What the task asks – Rewrite every line of the records below as a JSON array of strings, one string per line, and leave out blank lines.

********************

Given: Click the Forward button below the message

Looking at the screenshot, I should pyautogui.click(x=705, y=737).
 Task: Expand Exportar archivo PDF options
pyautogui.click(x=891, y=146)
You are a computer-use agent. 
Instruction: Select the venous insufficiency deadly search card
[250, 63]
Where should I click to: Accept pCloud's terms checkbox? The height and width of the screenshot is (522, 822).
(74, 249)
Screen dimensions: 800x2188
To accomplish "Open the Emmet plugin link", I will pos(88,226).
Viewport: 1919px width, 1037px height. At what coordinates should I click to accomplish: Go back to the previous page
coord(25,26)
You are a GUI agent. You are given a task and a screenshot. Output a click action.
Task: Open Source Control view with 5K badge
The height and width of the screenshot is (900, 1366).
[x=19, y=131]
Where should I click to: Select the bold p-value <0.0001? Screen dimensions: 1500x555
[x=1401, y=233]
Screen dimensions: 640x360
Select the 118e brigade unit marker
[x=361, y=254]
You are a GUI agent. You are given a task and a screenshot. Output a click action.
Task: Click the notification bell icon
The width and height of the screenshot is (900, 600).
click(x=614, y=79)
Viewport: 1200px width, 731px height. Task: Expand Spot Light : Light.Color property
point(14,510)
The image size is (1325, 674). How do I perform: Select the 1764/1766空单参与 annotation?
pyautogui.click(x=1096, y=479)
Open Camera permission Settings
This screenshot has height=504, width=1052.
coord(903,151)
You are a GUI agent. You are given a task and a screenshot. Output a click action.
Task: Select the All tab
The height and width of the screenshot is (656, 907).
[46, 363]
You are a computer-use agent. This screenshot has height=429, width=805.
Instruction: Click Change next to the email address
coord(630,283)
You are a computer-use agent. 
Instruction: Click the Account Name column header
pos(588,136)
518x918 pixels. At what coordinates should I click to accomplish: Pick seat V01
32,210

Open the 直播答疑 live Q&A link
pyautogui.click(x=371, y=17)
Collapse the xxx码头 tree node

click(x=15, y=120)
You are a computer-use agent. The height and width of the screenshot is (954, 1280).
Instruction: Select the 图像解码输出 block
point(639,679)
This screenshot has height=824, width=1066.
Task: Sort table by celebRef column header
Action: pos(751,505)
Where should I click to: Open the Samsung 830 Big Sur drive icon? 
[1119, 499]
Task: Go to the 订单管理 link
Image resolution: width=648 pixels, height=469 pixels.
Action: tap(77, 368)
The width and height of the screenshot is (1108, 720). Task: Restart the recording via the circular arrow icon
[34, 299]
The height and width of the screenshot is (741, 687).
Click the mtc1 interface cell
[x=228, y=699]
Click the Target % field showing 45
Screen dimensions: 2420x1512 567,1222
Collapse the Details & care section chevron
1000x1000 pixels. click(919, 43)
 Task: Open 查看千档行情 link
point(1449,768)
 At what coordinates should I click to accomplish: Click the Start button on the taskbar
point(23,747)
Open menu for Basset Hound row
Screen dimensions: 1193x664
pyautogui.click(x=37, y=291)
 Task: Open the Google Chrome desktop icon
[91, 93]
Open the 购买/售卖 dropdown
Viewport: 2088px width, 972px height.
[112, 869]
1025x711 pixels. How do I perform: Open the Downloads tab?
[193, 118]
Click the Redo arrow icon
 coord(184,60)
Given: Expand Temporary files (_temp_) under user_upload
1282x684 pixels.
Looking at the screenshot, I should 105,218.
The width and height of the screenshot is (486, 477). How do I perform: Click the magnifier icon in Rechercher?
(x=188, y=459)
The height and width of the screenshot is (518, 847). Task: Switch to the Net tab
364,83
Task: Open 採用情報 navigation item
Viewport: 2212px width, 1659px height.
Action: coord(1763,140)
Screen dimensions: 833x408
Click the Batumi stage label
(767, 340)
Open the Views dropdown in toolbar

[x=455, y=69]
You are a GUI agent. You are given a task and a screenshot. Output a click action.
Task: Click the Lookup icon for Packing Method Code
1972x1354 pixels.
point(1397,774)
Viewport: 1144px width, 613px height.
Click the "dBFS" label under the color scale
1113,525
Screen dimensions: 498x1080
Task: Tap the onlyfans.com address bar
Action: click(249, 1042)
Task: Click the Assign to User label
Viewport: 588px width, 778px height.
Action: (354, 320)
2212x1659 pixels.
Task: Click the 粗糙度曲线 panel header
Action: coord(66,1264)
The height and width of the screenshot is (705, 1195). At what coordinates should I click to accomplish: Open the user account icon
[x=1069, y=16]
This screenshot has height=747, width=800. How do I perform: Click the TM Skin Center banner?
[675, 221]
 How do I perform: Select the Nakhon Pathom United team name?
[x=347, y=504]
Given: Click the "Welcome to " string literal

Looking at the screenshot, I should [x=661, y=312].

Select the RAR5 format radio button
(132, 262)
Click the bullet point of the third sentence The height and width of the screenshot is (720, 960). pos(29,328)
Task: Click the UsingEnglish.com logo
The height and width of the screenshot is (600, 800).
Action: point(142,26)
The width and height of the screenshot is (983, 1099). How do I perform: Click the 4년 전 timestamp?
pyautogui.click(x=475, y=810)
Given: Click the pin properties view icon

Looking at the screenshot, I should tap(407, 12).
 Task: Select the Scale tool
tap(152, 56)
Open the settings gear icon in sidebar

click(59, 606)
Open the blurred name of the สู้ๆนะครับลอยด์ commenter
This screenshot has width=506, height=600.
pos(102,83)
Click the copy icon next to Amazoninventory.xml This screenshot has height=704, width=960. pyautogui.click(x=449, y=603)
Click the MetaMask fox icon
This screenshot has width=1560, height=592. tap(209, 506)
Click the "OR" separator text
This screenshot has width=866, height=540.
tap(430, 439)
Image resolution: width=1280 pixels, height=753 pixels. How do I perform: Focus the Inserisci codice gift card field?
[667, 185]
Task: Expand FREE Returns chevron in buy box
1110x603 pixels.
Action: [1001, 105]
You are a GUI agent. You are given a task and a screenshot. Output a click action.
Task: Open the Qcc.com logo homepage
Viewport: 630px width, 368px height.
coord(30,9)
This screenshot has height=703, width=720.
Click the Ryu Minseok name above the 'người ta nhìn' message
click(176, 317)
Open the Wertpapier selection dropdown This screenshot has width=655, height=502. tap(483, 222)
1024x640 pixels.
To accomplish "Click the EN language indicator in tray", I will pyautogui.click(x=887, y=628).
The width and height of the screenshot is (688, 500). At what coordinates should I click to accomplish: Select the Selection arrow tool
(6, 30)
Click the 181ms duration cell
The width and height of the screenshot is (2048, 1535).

********************

The output –
[
  "Given: Click the Forward button below the message",
  "Looking at the screenshot, I should pyautogui.click(x=705, y=737).",
  " Task: Expand Exportar archivo PDF options",
  "pyautogui.click(x=891, y=146)",
  "You are a computer-use agent. ",
  "Instruction: Select the venous insufficiency deadly search card",
  "[250, 63]",
  "Where should I click to: Accept pCloud's terms checkbox? The height and width of the screenshot is (522, 822).",
  "(74, 249)",
  "Screen dimensions: 800x2188",
  "To accomplish \"Open the Emmet plugin link\", I will pos(88,226).",
  "Viewport: 1919px width, 1037px height. At what coordinates should I click to accomplish: Go back to the previous page",
  "coord(25,26)",
  "You are a GUI agent. You are given a task and a screenshot. Output a click action.",
  "Task: Open Source Control view with 5K badge",
  "The height and width of the screenshot is (900, 1366).",
  "[x=19, y=131]",
  "Where should I click to: Select the bold p-value <0.0001? Screen dimensions: 1500x555",
  "[x=1401, y=233]",
  "Screen dimensions: 640x360",
  "Select the 118e brigade unit marker",
  "[x=361, y=254]",
  "You are a GUI agent. You are given a task and a screenshot. Output a click action.",
  "Task: Click the notification bell icon",
  "The width and height of the screenshot is (900, 600).",
  "click(x=614, y=79)",
  "Viewport: 1200px width, 731px height. Task: Expand Spot Light : Light.Color property",
  "point(14,510)",
  "The image size is (1325, 674). How do I perform: Select the 1764/1766空单参与 annotation?",
  "pyautogui.click(x=1096, y=479)",
  "Open Camera permission Settings",
  "This screenshot has height=504, width=1052.",
  "coord(903,151)",
  "You are a GUI agent. You are given a task and a screenshot. Output a click action.",
  "Task: Select the All tab",
  "The height and width of the screenshot is (656, 907).",
  "[46, 363]",
  "You are a computer-use agent. This screenshot has height=429, width=805.",
  "Instruction: Click Change next to the email address",
  "coord(630,283)",
  "You are a computer-use agent. ",
  "Instruction: Click the Account Name column header",
  "pos(588,136)",
  "518x918 pixels. At what coordinates should I click to accomplish: Pick seat V01",
  "32,210",
  "Open the 直播答疑 live Q&A link",
  "pyautogui.click(x=371, y=17)",
  "Collapse the xxx码头 tree node",
  "click(x=15, y=120)",
  "You are a computer-use agent. The height and width of the screenshot is (954, 1280).",
  "Instruction: Select the 图像解码输出 block",
  "point(639,679)",
  "This screenshot has height=824, width=1066.",
  "Task: Sort table by celebRef column header",
  "Action: pos(751,505)",
  "Where should I click to: Open the Samsung 830 Big Sur drive icon? ",
  "[1119, 499]",
  "Task: Go to the 订单管理 link",
  "Image resolution: width=648 pixels, height=469 pixels.",
  "Action: tap(77, 368)",
  "The width and height of the screenshot is (1108, 720). Task: Restart the recording via the circular arrow icon",
  "[34, 299]",
  "The height and width of the screenshot is (741, 687).",
  "Click the mtc1 interface cell",
  "[x=228, y=699]",
  "Click the Target % field showing 45",
  "Screen dimensions: 2420x1512 567,1222",
  "Collapse the Details & care section chevron",
  "1000x1000 pixels. click(919, 43)",
  " Task: Open 查看千档行情 link",
  "point(1449,768)",
  " At what coordinates should I click to accomplish: Click the Start button on the taskbar",
  "point(23,747)",
  "Open menu for Basset Hound row",
  "Screen dimensions: 1193x664",
  "pyautogui.click(x=37, y=291)",
  " Task: Open the Google Chrome desktop icon",
  "[91, 93]",
  "Open the 购买/售卖 dropdown",
  "Viewport: 2088px width, 972px height.",
  "[112, 869]",
  "1025x711 pixels. How do I perform: Open the Downloads tab?",
  "[193, 118]",
  "Click the Redo arrow icon",
  " coord(184,60)",
  "Given: Expand Temporary files (_temp_) under user_upload",
  "1282x684 pixels.",
  "Looking at the screenshot, I should 105,218.",
  "The width and height of the screenshot is (486, 477). How do I perform: Click the magnifier icon in Rechercher?",
  "(x=188, y=459)",
  "The height and width of the screenshot is (518, 847). Task: Switch to the Net tab",
  "364,83",
  "Task: Open 採用情報 navigation item",
  "Viewport: 2212px width, 1659px height.",
  "Action: coord(1763,140)",
  "Screen dimensions: 833x408",
  "Click the Batumi stage label",
  "(767, 340)",
  "Open the Views dropdown in toolbar",
  "[x=455, y=69]",
  "You are a GUI agent. You are given a task and a screenshot. Output a click action.",
  "Task: Click the Lookup icon for Packing Method Code",
  "1972x1354 pixels.",
  "point(1397,774)",
  "Viewport: 1144px width, 613px height.",
  "Click the \"dBFS\" label under the color scale",
  "1113,525",
  "Screen dimensions: 498x1080",
  "Task: Tap the onlyfans.com address bar",
  "Action: click(249, 1042)",
  "Task: Click the Assign to User label",
  "Viewport: 588px width, 778px height.",
  "Action: (354, 320)",
  "2212x1659 pixels.",
  "Task: Click the 粗糙度曲线 panel header",
  "Action: coord(66,1264)",
  "The height and width of the screenshot is (705, 1195). At what coordinates should I click to accomplish: Open the user account icon",
  "[x=1069, y=16]",
  "This screenshot has height=747, width=800. How do I perform: Click the TM Skin Center banner?",
  "[675, 221]",
  " How do I perform: Select the Nakhon Pathom United team name?",
  "[x=347, y=504]",
  "Given: Click the \"Welcome to \" string literal",
  "Looking at the screenshot, I should [x=661, y=312].",
  "Select the RAR5 format radio button",
  "(132, 262)",
  "Click the bullet point of the third sentence The height and width of the screenshot is (720, 960). pos(29,328)",
  "Task: Click the UsingEnglish.com logo",
  "The height and width of the screenshot is (600, 800).",
  "Action: point(142,26)",
  "The width and height of the screenshot is (983, 1099). How do I perform: Click the 4년 전 timestamp?",
  "pyautogui.click(x=475, y=810)",
  "Given: Click the pin properties view icon",
  "Looking at the screenshot, I should tap(407, 12).",
  " Task: Select the Scale tool",
  "tap(152, 56)",
  "Open the settings gear icon in sidebar",
  "click(59, 606)",
  "Open the blurred name of the สู้ๆนะครับลอยด์ commenter",
  "This screenshot has width=506, height=600.",
  "pos(102,83)",
  "Click the copy icon next to Amazoninventory.xml This screenshot has height=704, width=960. pyautogui.click(x=449, y=603)",
  "Click the MetaMask fox icon",
  "This screenshot has width=1560, height=592. tap(209, 506)",
  "Click the \"OR\" separator text",
  "This screenshot has width=866, height=540.",
  "tap(430, 439)",
  "Image resolution: width=1280 pixels, height=753 pixels. How do I perform: Focus the Inserisci codice gift card field?",
  "[667, 185]",
  "Task: Expand FREE Returns chevron in buy box",
  "1110x603 pixels.",
  "Action: [1001, 105]",
  "You are a GUI agent. You are given a task and a screenshot. Output a click action.",
  "Task: Open the Qcc.com logo homepage",
  "Viewport: 630px width, 368px height.",
  "coord(30,9)",
  "This screenshot has height=703, width=720.",
  "Click the Ryu Minseok name above the 'người ta nhìn' message",
  "click(176, 317)",
  "Open the Wertpapier selection dropdown This screenshot has width=655, height=502. tap(483, 222)",
  "1024x640 pixels.",
  "To accomplish \"Click the EN language indicator in tray\", I will pyautogui.click(x=887, y=628).",
  "The width and height of the screenshot is (688, 500). At what coordinates should I click to accomplish: Select the Selection arrow tool",
  "(6, 30)",
  "Click the 181ms duration cell",
  "The width and height of the screenshot is (2048, 1535)."
]